### DIRECTIONS FOR THIS TASK
Pictures are not part of the answer. Write out exactly the lines from the one containing "Given: Toggle the Testing add-ons filter" through the end of the material below.

BEGIN DATA SECTION

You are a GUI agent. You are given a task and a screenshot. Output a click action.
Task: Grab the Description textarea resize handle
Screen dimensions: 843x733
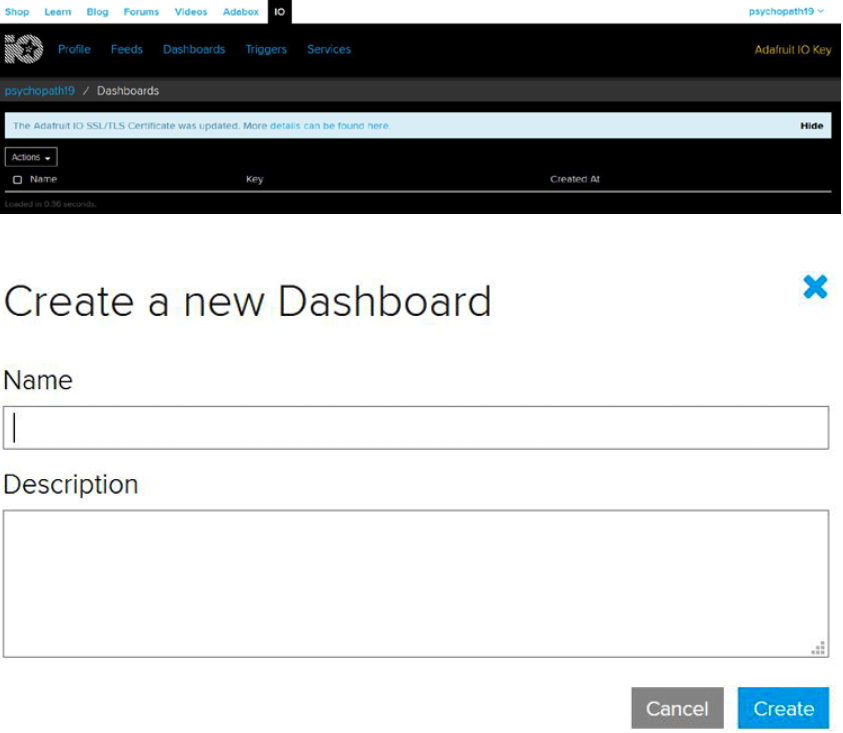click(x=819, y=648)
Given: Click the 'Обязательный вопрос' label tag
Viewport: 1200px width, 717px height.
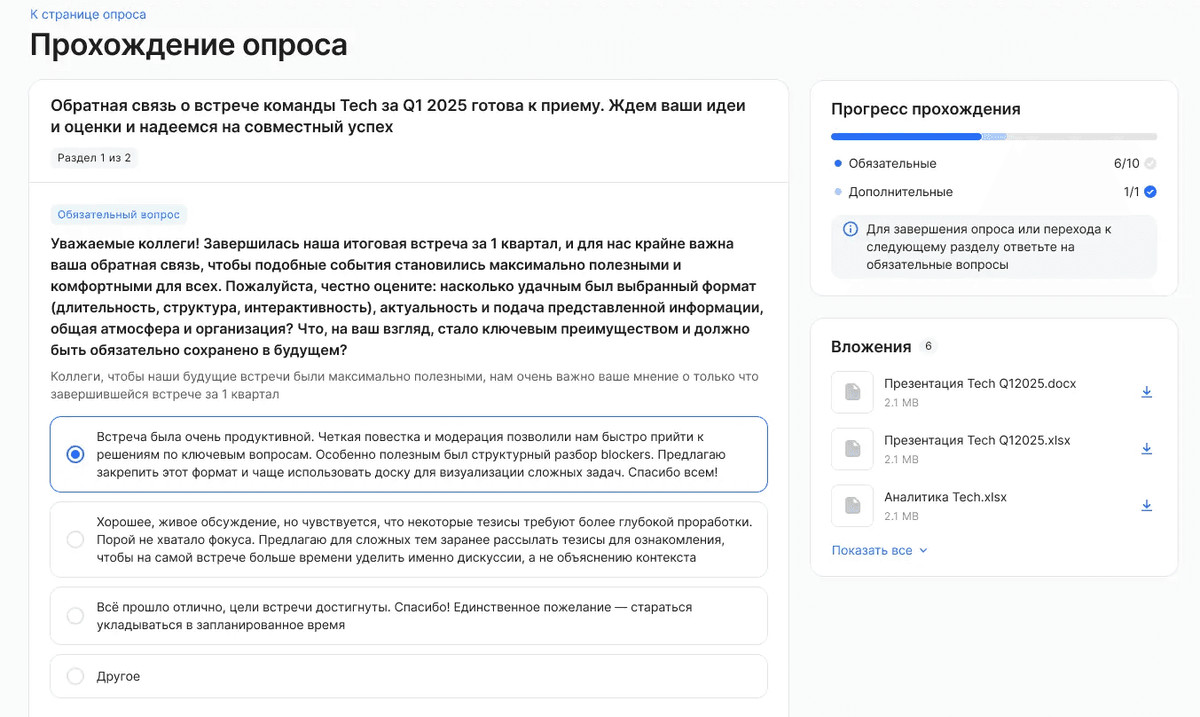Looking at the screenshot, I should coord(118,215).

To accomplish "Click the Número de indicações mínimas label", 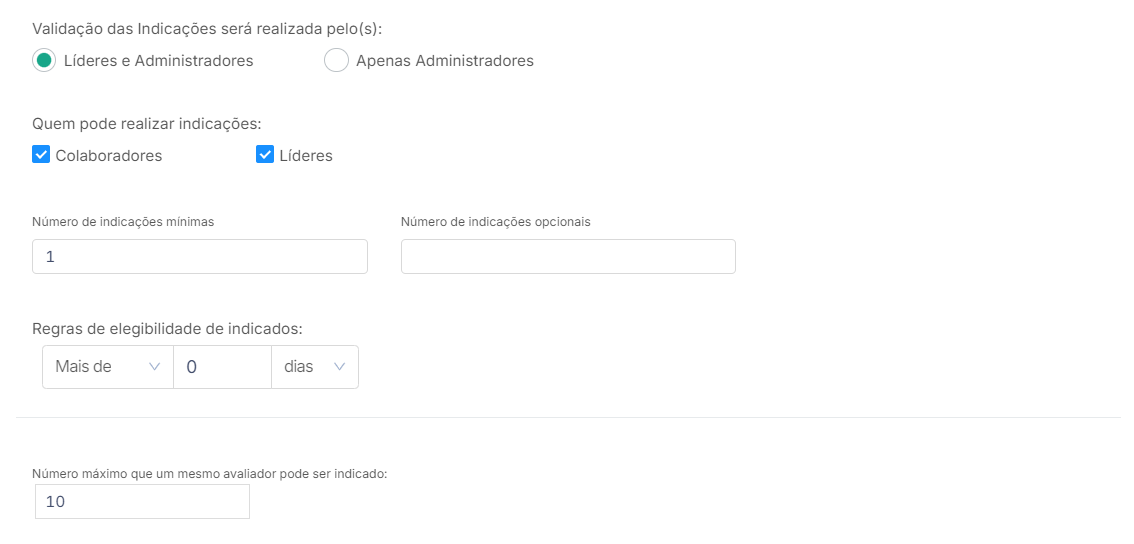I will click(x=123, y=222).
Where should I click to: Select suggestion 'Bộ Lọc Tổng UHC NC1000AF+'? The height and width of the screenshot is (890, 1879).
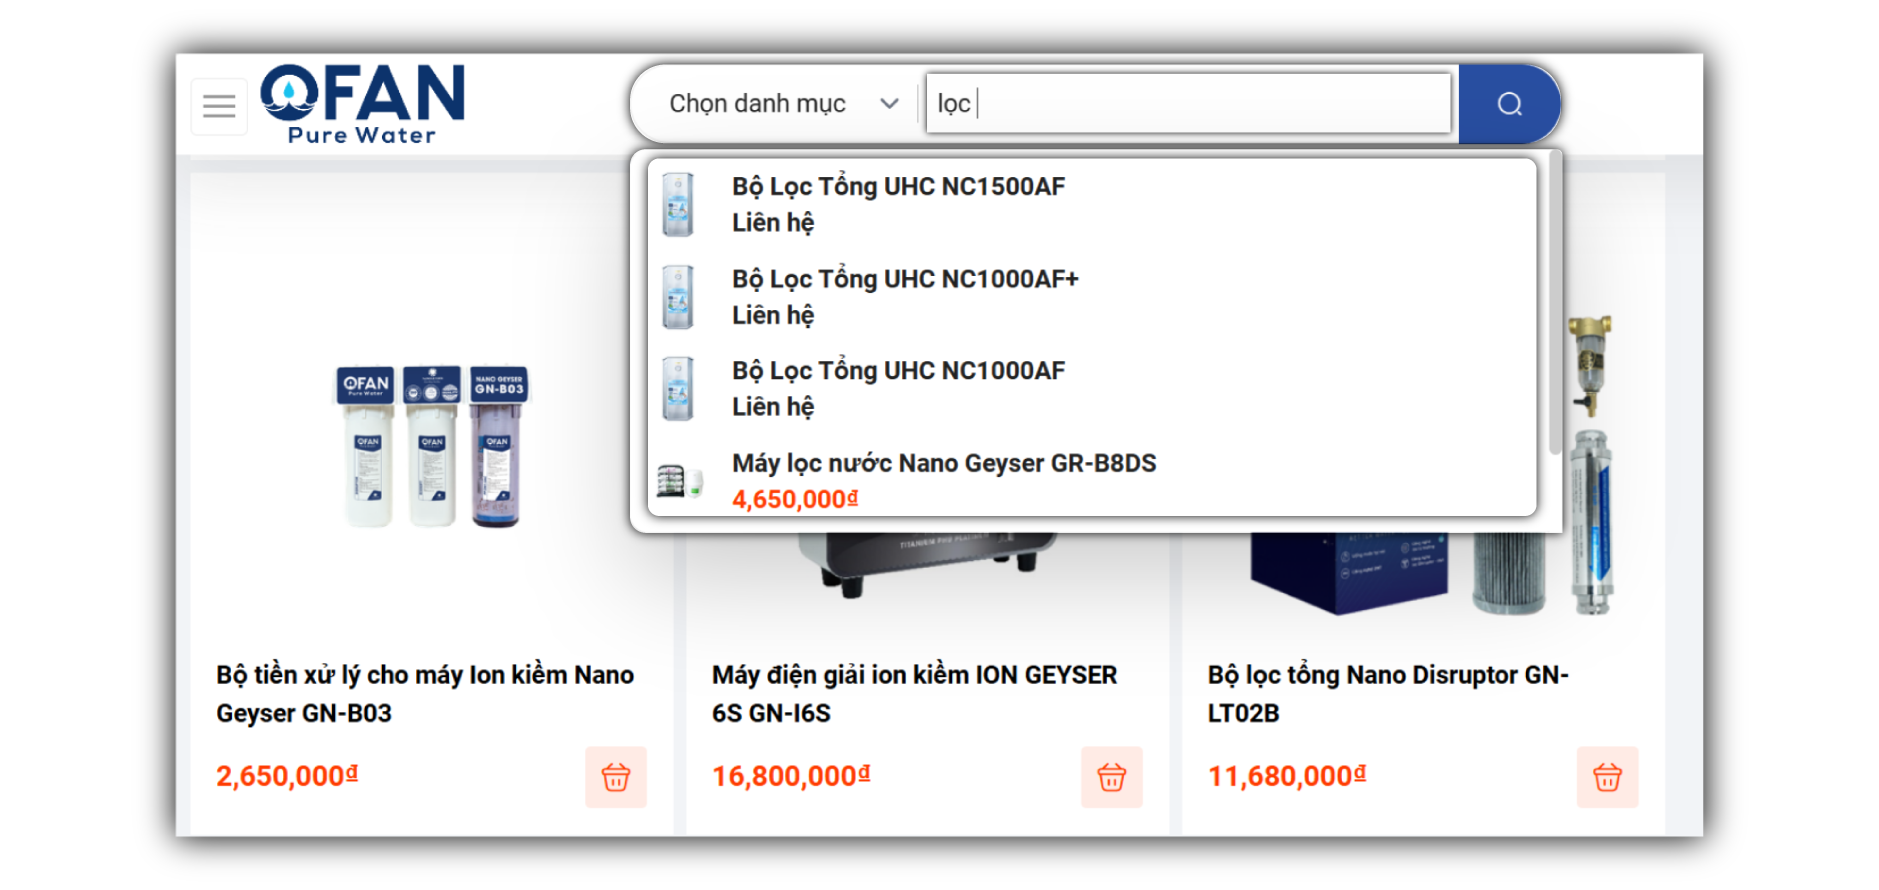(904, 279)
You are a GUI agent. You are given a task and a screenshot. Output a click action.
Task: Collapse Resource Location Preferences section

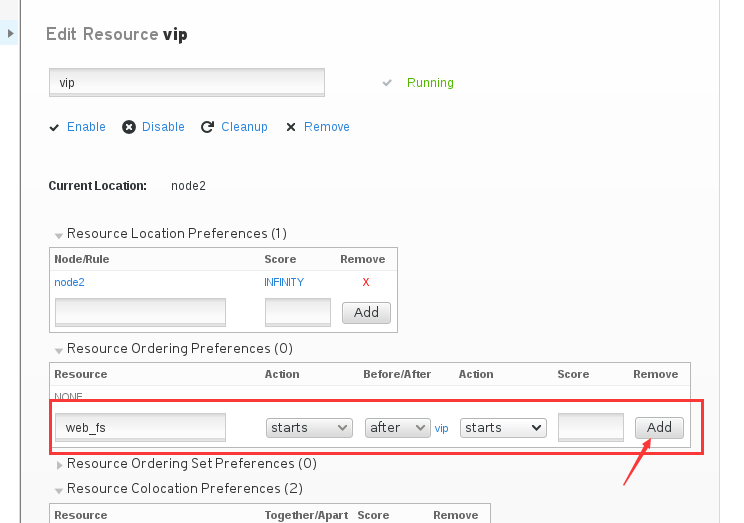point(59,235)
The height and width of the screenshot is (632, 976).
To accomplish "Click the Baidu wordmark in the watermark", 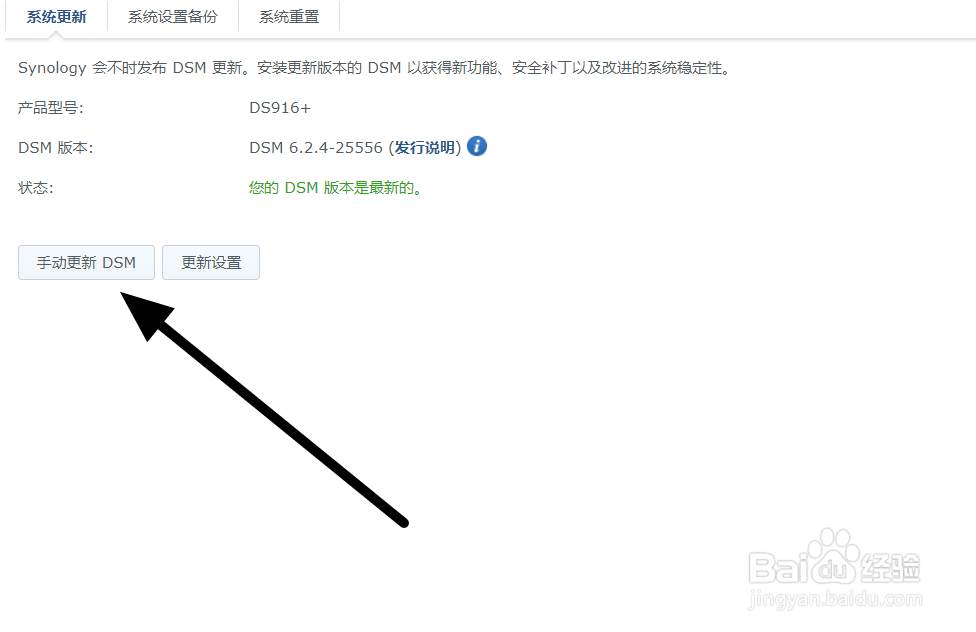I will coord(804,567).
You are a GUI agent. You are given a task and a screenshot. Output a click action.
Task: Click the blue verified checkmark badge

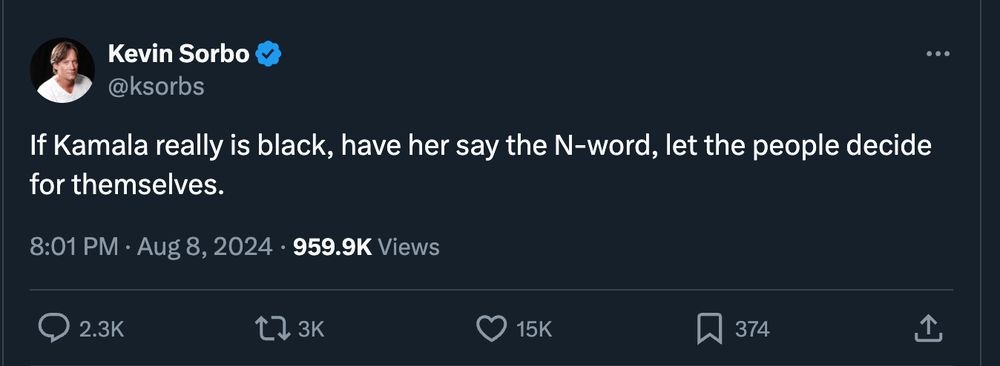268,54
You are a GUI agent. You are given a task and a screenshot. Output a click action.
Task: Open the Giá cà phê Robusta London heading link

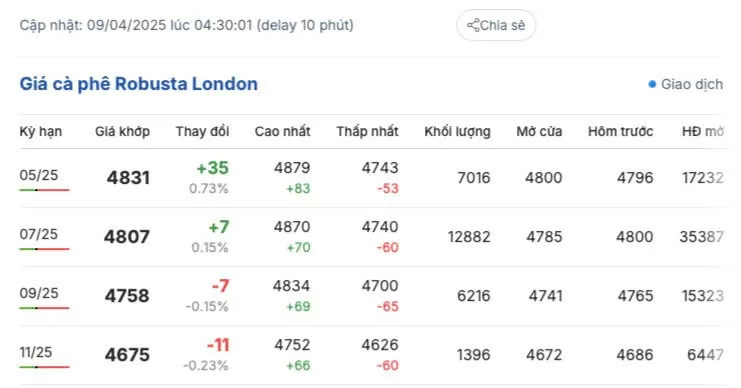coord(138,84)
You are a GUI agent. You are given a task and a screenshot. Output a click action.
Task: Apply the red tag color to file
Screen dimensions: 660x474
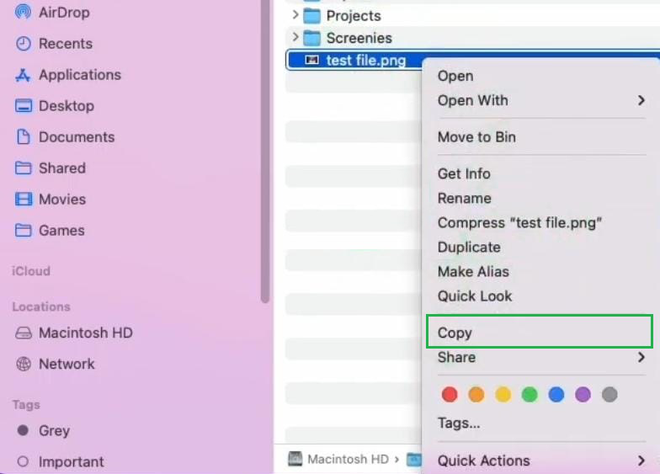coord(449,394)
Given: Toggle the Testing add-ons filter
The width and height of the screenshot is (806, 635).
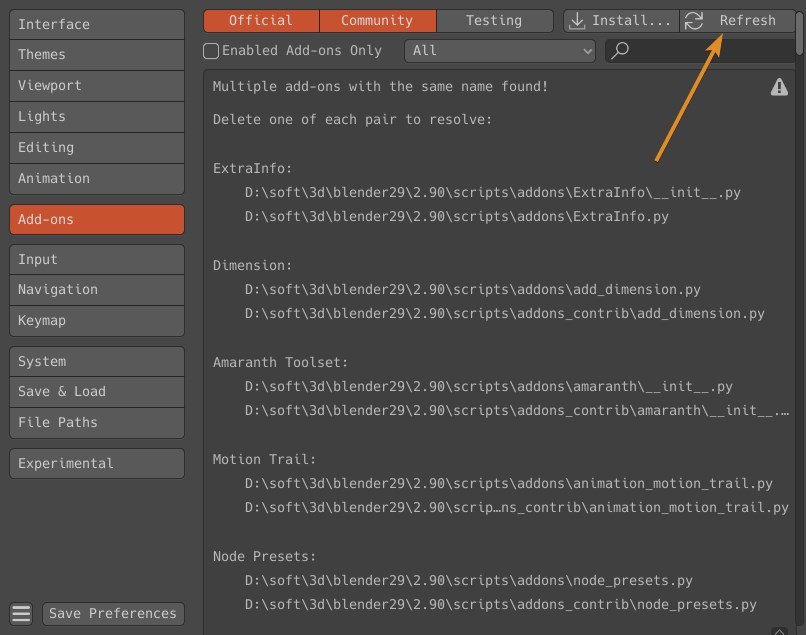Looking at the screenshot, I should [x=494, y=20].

END DATA SECTION

### RESPONSE BOX
Given: Toggle the Testing add-ons filter
The width and height of the screenshot is (806, 635).
Looking at the screenshot, I should [x=494, y=20].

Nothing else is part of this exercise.